沖縄県はきょう、本土復帰から52年を迎える。戦後の1952年、サンフランシスコ平和条約の発効で日本は主権を回復した。沖縄はそこから20年間、米政府機関「琉球列島米国民政府(USCAR)」による米軍施政権下に置かれ続けた。自治組織である「琉球政府」が設けられたものの、自治権は制限された。

 平和憲法の下での「基地のない平和の島」を念願し、72年に復帰を果たして半世紀以上が過ぎた。ところが沖縄には、今も在日米軍専用施設面積の7割が集中し、「基地の島」であり続けている。米軍による事故や事件、環境汚染に苦しむ実態を一刻も早く改善する必要がある。

 住民に大きな負担を強いている基地の一つが、住宅地に囲まれた米海兵隊普天間飛行場(宜野湾市)だ。危険性の除去に向け、政府は同飛行場の名護市辺野古への移設が「唯一の解決策」とする。沖縄県は民意を受けて移設に反対している。

 軟弱地盤のある辺野古東側海域の埋め立て工事について、県は「完成の見通しが立たない」として地盤改良の設計変更を承認しなかった。これに対し、政府は昨年末に承認する代執行に踏み切った。
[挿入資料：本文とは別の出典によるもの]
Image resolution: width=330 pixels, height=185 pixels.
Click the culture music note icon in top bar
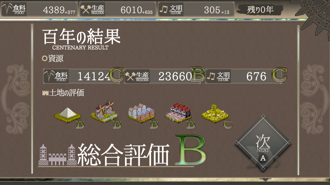(164, 9)
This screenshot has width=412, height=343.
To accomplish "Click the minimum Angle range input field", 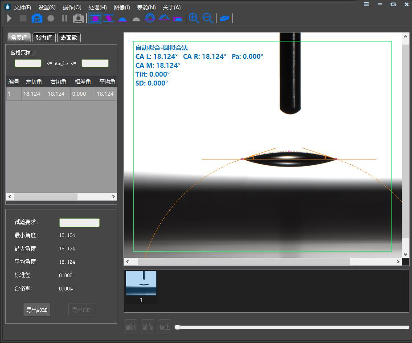I will (x=28, y=63).
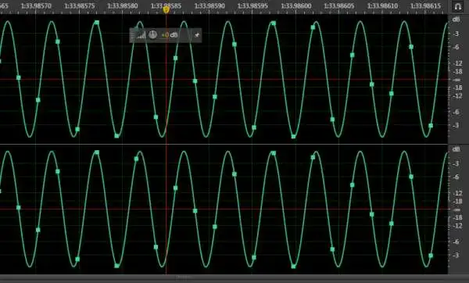
Task: Select bottom channel trough sample near 1:33.98600
Action: 293,267
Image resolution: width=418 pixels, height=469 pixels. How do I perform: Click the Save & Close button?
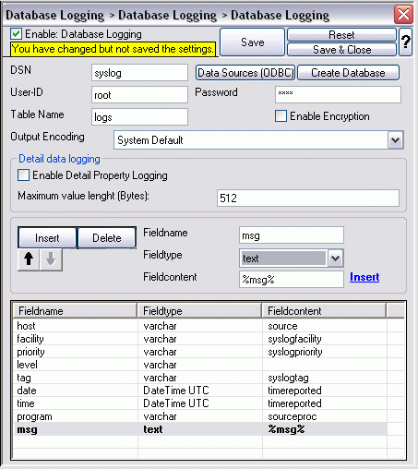point(341,50)
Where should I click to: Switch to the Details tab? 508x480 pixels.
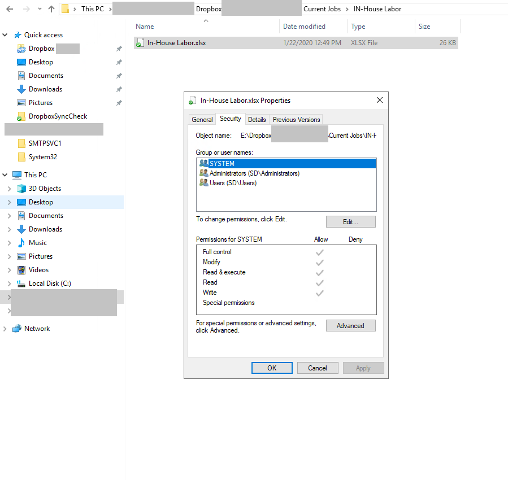(257, 119)
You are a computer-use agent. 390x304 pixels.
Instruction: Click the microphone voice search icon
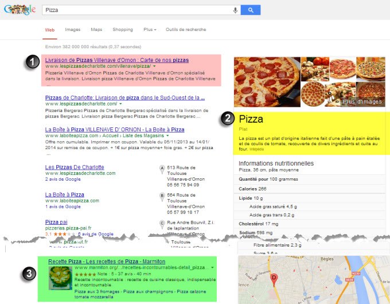235,10
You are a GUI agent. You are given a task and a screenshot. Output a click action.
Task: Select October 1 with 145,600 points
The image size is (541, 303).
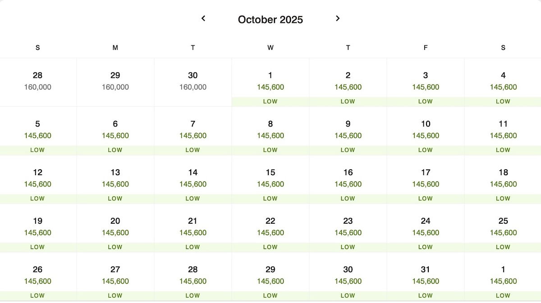point(271,82)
玉城デニー知事が「県の自主性や自立性を侵害する」と反発するのも無理はない。

 地方自治が否定されるのなら、復帰以前の米軍統治時代と変わらないではないか。政府は埋め立て工事を強行せず、県側と普天間問題解決への話し合いを深めてもらいたい。

 普天間には、昨年11月に鹿児島県・屋久島沖で墜落した輸送機オスプレイの同系機種が配備されている。事故後、米軍は一時全ての同機を飛行停止にしたが、事故原因を説明しないまま飛行を再開した。周辺住民の不安は解消していない。

 看過できないのは、米軍の特権的な地位を定めた日米地位協定に基づき、海上保安庁などが回収した事故機の残骸が米側に引き渡されてしまった点である。日本側の調査や捜査は事実上、不可能になった。協定はあまりにも不平等で、日本の主権を侵害していると言うほかない。

 地位協定は沖縄の住民生活にも影響を与えている。地下水などの高濃度汚染が問題視される有機フッ素化合物(PFAS)への対応では、米軍基地が汚染源である可能性があるのに、協定が壁になって行政の立ち入り調査さえできていない。

 1960年の発効から地位協定は全く改定されていない。米兵絡みの事件では、米軍側が容疑者の身柄引き渡しを拒否するなど、捜査の支障にもなってきた。協定は沖縄だけに適用されているものではない。政府は問題点を検証し、米国に対して強く見直しを求めるべきだ。